Win Jay Neuger is the chairman and founder of EcoAlpha Asset Management, an investment management firm.

Prior to Eco Alpha, Neuger was the chief executive officer, chairman, and director at AIG Global Investment Corporation. In March 2010, AIG sold its Global Investment Corporation (renamed PineBridge Investments) to Bridge Partners, a subsidiary of Pacific Century Group. Neuger became CEO of Pinebridge Investments.

== Career ==
Neuger received an M.B.A. from Dartmouth’s Amos Tuck Graduate School of Business and an A.B. from Dartmouth College. He then went to work for Northwestern National Bank (now Wells Fargo) and eventually ran the fixed income business. In 1982, he left to become the chief investment officer at Western Asset Management (now Legg Mason). In 1984, he moved to Banker's Trust on a "rescue mission as BT was bleeding assets as a result of poor performance." Neuger eventually went on to run fixed income and equities and then moved into new areas such as structured products.

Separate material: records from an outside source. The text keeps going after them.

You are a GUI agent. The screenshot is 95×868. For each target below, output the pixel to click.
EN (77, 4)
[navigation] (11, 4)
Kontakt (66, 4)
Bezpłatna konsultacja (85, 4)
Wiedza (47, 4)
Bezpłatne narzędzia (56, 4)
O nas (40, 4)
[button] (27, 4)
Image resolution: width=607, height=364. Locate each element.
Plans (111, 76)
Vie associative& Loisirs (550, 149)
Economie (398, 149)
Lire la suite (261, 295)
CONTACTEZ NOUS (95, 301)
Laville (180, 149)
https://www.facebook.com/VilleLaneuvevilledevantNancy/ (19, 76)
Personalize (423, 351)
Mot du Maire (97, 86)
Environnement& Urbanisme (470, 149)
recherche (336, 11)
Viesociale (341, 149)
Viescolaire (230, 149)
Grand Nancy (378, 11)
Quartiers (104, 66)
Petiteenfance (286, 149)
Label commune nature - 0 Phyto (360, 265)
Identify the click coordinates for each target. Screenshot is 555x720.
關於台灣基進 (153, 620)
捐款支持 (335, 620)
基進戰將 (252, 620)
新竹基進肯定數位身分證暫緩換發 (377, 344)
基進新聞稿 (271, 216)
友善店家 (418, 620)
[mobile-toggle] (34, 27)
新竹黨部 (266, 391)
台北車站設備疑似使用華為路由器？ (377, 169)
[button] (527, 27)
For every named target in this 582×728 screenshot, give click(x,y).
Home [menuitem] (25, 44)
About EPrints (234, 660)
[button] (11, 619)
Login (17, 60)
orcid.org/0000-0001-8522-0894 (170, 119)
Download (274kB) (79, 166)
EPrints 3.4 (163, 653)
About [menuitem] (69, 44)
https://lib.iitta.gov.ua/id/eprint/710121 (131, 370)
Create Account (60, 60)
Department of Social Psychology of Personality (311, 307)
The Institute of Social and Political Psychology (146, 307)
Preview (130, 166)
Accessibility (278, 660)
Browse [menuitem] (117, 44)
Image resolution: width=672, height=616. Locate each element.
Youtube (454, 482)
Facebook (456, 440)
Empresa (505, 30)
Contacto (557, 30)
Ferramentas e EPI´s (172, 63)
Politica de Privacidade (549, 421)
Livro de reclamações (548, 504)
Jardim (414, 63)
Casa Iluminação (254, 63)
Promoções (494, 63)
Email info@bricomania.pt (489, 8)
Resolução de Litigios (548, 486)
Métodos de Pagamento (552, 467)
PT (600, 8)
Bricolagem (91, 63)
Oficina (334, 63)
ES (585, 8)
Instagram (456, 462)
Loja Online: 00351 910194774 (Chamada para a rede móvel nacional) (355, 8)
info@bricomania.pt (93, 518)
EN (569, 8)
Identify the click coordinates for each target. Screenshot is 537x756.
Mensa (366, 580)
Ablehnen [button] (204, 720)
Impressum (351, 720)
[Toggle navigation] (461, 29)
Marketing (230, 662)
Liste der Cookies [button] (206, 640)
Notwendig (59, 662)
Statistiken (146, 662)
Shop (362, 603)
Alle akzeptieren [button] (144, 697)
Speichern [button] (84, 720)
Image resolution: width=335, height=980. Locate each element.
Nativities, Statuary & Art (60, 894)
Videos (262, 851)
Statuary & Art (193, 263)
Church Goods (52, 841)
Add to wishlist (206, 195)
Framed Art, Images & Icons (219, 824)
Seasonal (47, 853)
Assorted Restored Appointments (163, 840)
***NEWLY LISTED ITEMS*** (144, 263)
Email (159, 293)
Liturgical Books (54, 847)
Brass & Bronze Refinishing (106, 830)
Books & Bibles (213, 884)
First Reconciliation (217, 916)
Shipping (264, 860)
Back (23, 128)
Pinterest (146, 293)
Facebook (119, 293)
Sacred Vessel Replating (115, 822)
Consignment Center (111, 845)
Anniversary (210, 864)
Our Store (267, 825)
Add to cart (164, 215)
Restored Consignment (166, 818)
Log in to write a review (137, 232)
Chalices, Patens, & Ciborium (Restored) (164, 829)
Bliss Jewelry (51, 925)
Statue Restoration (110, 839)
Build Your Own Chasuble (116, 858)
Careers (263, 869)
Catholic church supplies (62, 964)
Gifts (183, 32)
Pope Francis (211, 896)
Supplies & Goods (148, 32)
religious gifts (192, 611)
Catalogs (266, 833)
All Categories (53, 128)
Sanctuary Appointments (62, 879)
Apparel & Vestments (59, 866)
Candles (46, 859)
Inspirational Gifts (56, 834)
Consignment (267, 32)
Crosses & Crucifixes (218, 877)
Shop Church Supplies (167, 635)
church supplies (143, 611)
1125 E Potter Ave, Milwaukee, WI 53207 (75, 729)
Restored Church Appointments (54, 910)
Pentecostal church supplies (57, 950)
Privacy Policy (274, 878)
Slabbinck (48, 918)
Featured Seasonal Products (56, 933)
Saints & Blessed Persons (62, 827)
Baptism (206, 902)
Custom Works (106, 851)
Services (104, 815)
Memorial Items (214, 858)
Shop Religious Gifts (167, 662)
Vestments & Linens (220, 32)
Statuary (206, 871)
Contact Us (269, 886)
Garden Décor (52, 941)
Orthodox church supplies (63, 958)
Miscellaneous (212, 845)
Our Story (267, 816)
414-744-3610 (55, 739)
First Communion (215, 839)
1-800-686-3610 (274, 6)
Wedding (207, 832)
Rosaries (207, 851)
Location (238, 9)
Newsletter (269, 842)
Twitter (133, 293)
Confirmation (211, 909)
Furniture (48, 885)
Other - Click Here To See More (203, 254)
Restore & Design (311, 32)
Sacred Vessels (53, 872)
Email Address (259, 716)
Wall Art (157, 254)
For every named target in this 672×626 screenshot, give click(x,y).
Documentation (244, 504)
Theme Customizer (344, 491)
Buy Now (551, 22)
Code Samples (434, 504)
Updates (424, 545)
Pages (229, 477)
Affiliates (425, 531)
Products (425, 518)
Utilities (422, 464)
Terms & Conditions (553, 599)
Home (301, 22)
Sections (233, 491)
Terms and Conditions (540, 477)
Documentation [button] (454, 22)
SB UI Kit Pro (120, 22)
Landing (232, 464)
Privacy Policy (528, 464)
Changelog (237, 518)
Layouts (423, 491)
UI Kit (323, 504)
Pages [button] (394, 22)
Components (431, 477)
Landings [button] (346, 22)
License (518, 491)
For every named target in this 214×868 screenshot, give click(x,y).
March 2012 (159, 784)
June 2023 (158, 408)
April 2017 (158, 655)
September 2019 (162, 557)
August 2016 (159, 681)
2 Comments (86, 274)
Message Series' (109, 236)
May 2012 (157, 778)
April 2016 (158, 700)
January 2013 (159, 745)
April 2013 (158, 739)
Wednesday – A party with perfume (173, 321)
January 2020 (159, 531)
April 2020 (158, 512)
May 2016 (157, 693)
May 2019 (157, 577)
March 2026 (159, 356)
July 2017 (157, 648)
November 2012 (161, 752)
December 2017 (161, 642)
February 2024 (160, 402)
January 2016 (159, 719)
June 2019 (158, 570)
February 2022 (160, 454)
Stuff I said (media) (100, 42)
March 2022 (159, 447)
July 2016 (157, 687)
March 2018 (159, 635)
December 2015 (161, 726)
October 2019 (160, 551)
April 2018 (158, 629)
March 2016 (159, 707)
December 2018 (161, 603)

In 1995, Neuger joined AIG, where he came to oversee its global investment portfolio In seven years, Neuger had grown AIG Investments into a company with $753 billion in assets. Neuger focused on building the alternative business of hedge funds and private equity both in developed markets and emerging markets. The company had 45 asset management offices around the world, spanning Asia, Latin America, Africa, Europe and USA.

In his book Griftopia, Matt Taibbi laid a substantial portion of the liquidity crisis at AIG directly on Neuger's doorstep. According to Taibbi, in Neuger's desire to increase profits, Neuger directed his unit to invest collateral from securities lending into mortgage-backed securities, a move which Taibbi described as "moronic".

AIG Global Investment Corporation was eventually sold to Pacific Century Group, and Neuger remained as CEO. He retired as the Vice Chairman of the company in 2013.

==Philanthropy==
Neuger was the co-chair of the board of directors of Youth, I.N.C. which in 2011 recognized him at its annual gala. Steve K. Orr, the executive director and founder of Youth, I.N.C., stated "Win's passion and drive to build Youth, I.N.C. into a first class organization has been transformational and has impacted the lives of innumerable city youth."

Neuger is the treasurer and finance chair on the board of the Robert Toigo Foundation, serves on the investment committee of the Margaret A. Cargill Foundation, and is on the board of overseers at the Tuck School of Business at Dartmouth.

== Personal life ==
Neuger is the son of a public relations executive and grew up in Edina, Minnesota.